Helen Gregory (born 1946) is a prominent historian, author and retired public servant in and of Brisbane, Queensland Australia and its surrounds.

She holds a BA (Hons) from the University of Queensland and is a former adjunct professor of that institution.

In 1969 Helen Gregory was the first Queensland woman to be offered a Rotary Overseas Postgraduate Scholarship, but was unable to take up the award.

In the mid 1970s she was a consultant historian to the private and government sectors, and is believed to be the first graduate historian in Queensland to use her training in this way, demonstrating that privately commissioned histories could be undertaken without sacrificing academic standards or ethical integrity. She was the founder of the Brisbane History Group and the Professional Historians' Association (Queensland), the professional association which promotes the interests of consulting historians in Queensland, and maintains standards of practice. As well as commissioned history, Ms Gregory is the author or co-author of many academic articles and studies and several entries in the Australian Dictionary of Biography.
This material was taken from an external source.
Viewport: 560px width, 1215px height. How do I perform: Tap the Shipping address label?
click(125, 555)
Ms Gregory became the first Chair of the Queensland Heritage Council in 1992, and subsequently became Director, Cultural Heritage in the Queensland Government's Environment and Heritage department (later renamed the Environmental Protection Agency, the first woman to be appointed to a senior executive position in that department.
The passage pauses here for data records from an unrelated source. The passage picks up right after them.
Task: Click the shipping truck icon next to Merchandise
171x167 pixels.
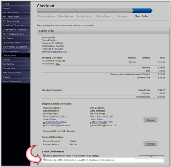Action: click(58, 64)
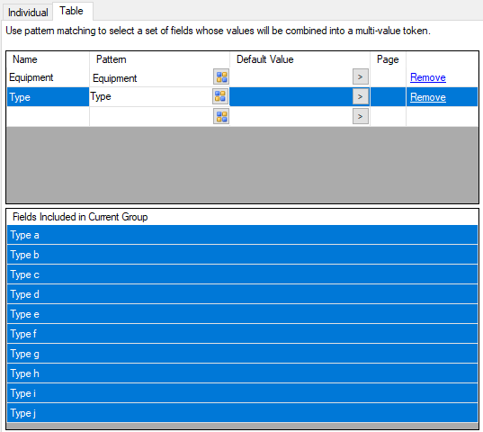
Task: Open pattern picker icon in Type row
Action: 220,96
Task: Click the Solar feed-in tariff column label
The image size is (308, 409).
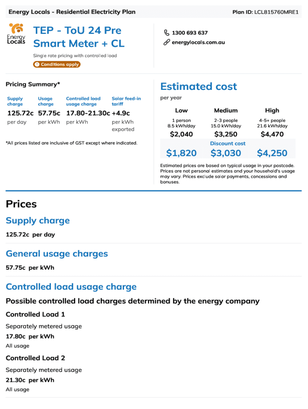Action: click(126, 101)
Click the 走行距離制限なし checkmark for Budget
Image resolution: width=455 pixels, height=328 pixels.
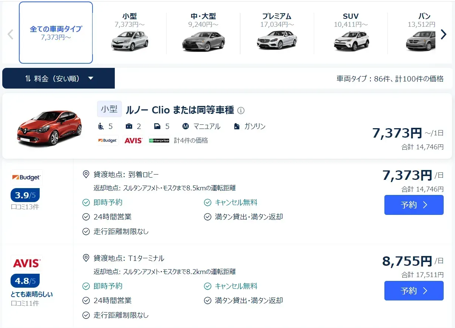click(x=86, y=231)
In 2005 and subsequent years, Ms Gregory has been a judge of the History Book Award for the Queensland Premier's Literary Awards. In 2006 Ms Gregory was a member of the independent panel that suggested the name for the Eleanor Schonell Bridge to the Lord Mayor of Brisbane and in November 2007 she was appointed to the board of trustees of Newstead House, one of Queensland's oldest and most important cultural heritage sites.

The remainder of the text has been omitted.